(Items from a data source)
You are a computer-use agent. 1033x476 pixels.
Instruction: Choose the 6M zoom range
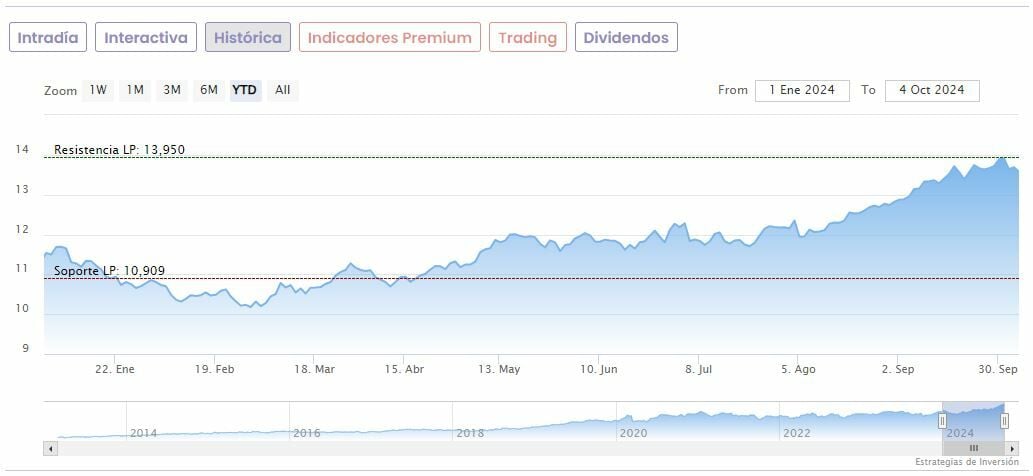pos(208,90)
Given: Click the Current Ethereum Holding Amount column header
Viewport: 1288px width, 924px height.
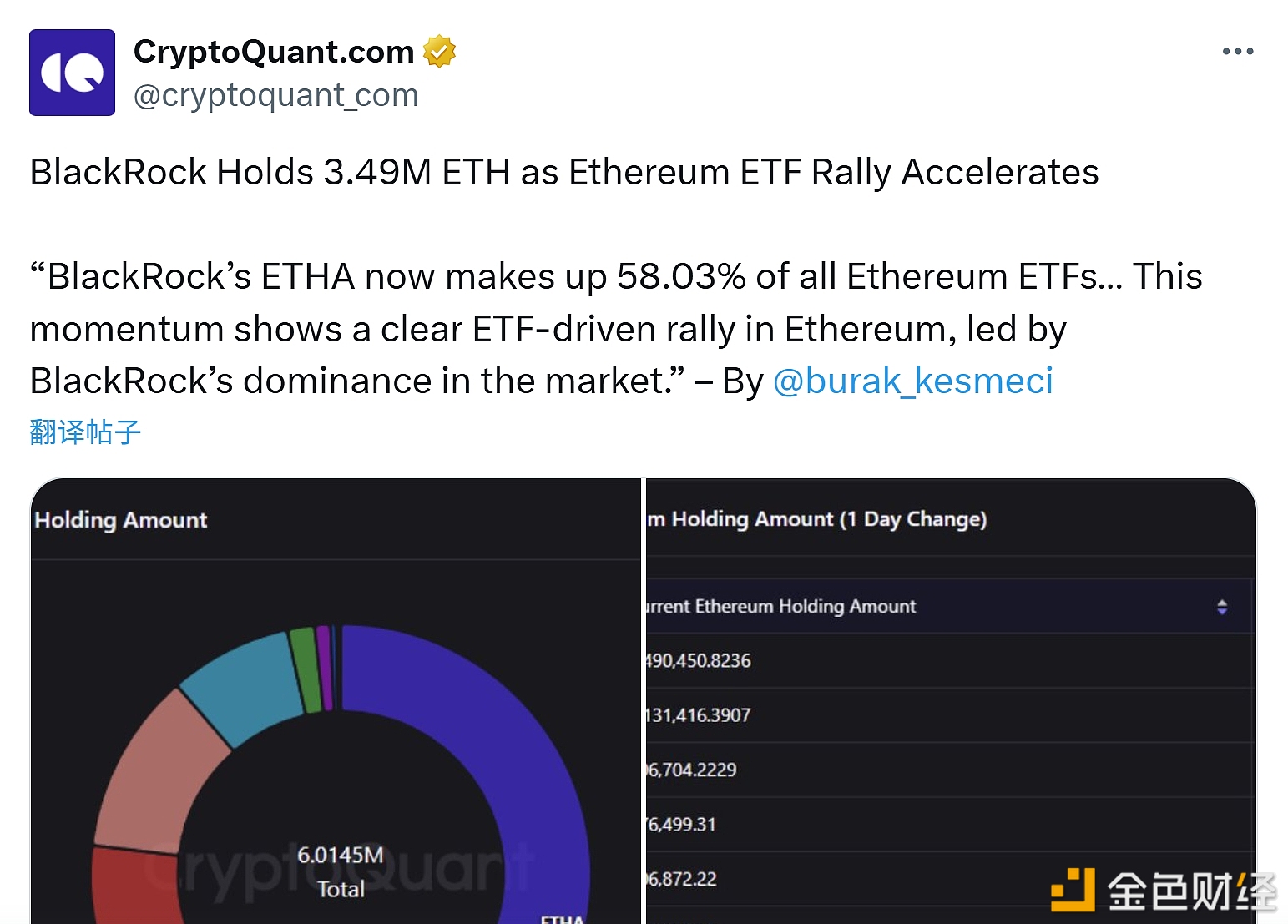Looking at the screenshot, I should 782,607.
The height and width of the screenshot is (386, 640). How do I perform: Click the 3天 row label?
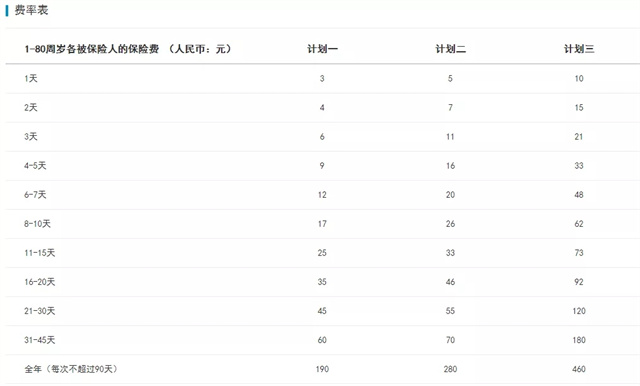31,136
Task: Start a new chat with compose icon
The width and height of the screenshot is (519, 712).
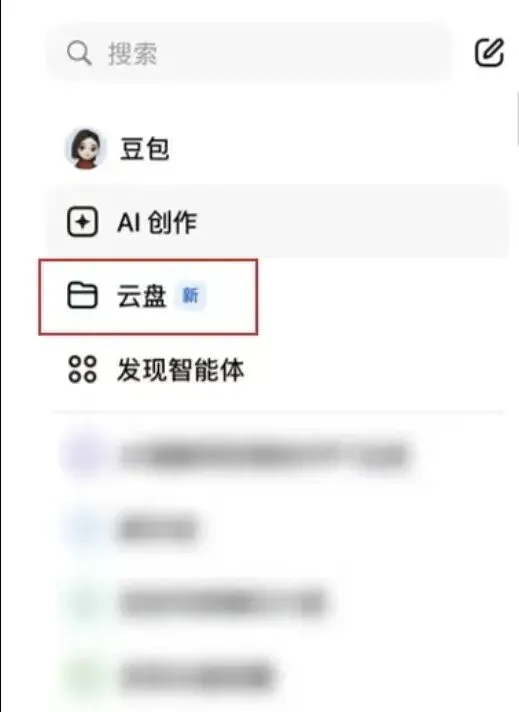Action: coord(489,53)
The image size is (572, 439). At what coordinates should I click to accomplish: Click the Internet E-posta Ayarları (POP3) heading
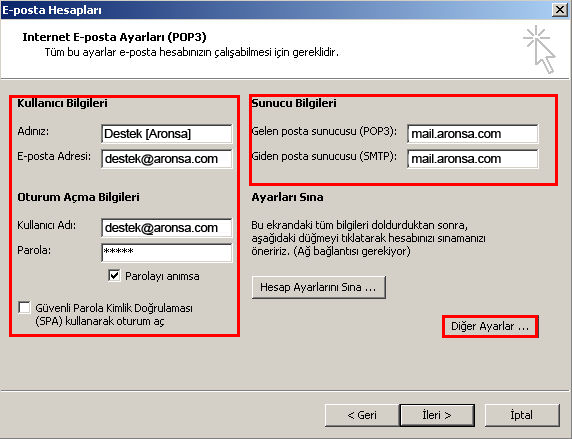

▶ **ASSIGNED TASK**: Only the lines from the one containing "The width and" through the final line of the entries belong in the copy, both ends included. Pictures stay out.

▶ **EXERCISE SOLUTION**:
The width and height of the screenshot is (519, 712).
Action: coord(489,53)
The image size is (572, 439). At what coordinates should I click to accomplish: Click the Internet E-posta Ayarları (POP3) heading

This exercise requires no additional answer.